Automated Parallelization of Source Code using Program Comprehension

explored techniques such as OpenMP and C++ threads

[Project Report] [Project Presentation Slides] [Code]

Summary

A Research project aimed at exploring methods to improve the performance of sequential source code by automatically converting it to its functionally accurate parallel equivalent by implementing Intra-Function and Inter-Function Parallelism, thereby ensuring effective and efficient utilization of the underlying hardware resources.

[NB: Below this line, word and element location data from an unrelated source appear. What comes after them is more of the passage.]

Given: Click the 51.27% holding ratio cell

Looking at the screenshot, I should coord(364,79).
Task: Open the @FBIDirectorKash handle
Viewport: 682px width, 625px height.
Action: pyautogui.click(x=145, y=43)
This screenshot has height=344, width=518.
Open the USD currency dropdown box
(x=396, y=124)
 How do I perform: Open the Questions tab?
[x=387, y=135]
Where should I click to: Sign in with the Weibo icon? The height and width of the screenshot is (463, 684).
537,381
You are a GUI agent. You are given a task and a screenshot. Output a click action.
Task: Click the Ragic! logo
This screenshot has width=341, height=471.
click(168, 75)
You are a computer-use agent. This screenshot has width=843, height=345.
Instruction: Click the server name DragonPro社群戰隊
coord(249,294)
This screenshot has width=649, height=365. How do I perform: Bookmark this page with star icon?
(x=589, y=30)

This project was developed and implemented as part of the Capstone Project during my Undergraduate Study.

Abstract

  • There has been a rapid improvement in hardware and computing platforms and their capabilities
  • But the performance gain achieved is limited by the software and programs written to run on these platforms
  • Sequential software does not exploit these hardware capabilities to the maximum possible extent
  • This is with respect to the utilization of multiple threads, processors, cores, and other available resources
  • Therefore, there is an impetus for developing Parallel programs that can effectively utilize these resources
  • But developing Parallel software brings its own challenges as follows:
  • It requires highly skilled programmers
  • It requires fundamental changes in approach due to the non-intuitive nature of parallel programming
  • It increases testing and debugging complexity due to issues like race conditions, deadlocks, busy waiting, etc.
  • These challenges increase the development time and the costs involved, thereby rendering it infeasible
  • Auto-parallelization techniques help in addressing these challenges and mitigating the costs
  • Contemporary approaches involve loop parallelization and other techniques specific to an application
  • The goal of this Research project was to enable parallelization for a wide variety of programs and achieve the maximum possible parallelism
  • The project involved the implementation of the following two paradigms of parallelization:
  • Intra-Function parallelism: This was implemented using the concept of program comprehension that enabled the identification of the intent and the algorithm implemented in a particular code section and consequent replacement with the optimized parallel version based on the defined mapping in the backend database
  • Inter-Function parallelism: This was implemented using a novel thread scheduling algorithm that enabled the parallel execution of the different functions in the original sequential program

Implementation Details

The below flowchart gives an overview of the implemented project:

Working pipeline of our solution

Program Comprehension Phase

  • The input source code is represented as Vector Embeddings
  • The similarities between the vector embeddings of different programs are found, to group them into clusters
  • Each of the clusters corresponds to a previously defined category that has a mapped parallel version in the backend database
  • The input program is tried to be associated into one such cluster by using appropriate thresholds
  • Dynamic Verification is used to additionally verify if the predicted label is accurate
  • The “Others” Category is introduced to ensure correctness of the program by avoiding any misclassification
  • Additionally, this phase involves the generation of an enriched Abstract Syntax Tree and its use to perform data-dependency, control, and data-flow analysis, which are pre-requisites for the parallelization phase

Parallelization Phase

  • This phase involved the utilization of all the generated information and analysis regarding the program to perform parallelization
  • There were four different approaches that were experimented with and researched up on as follows:
  • Parallelism by AST Querying and OpenMP Directives
  • Naive Thread Scheduling using C++ Promises and Futures
  • Master-Worker based Optimized Thread Scheduling
  • Non Master-Worker based Optimized Thread Scheduling
  • With each of these incremental approaches, there was an improvement in the parallel code being generated with respect to the different cases handled and the performance gain achieved. Further, the transition through these incremental approaches enabled a more fine-grained control over the different aspects concerning parallelization due to the lowering of the layers of abstraction.

Conclusion

The project successfully achieved the research and development of techniques to automatically convert sequential source code into its functionally accurate parallel equivalent with a substantial performance speedup (up to 500 times for large data), thereby enabling the efficient and effective utilization of the underlying hardware resources.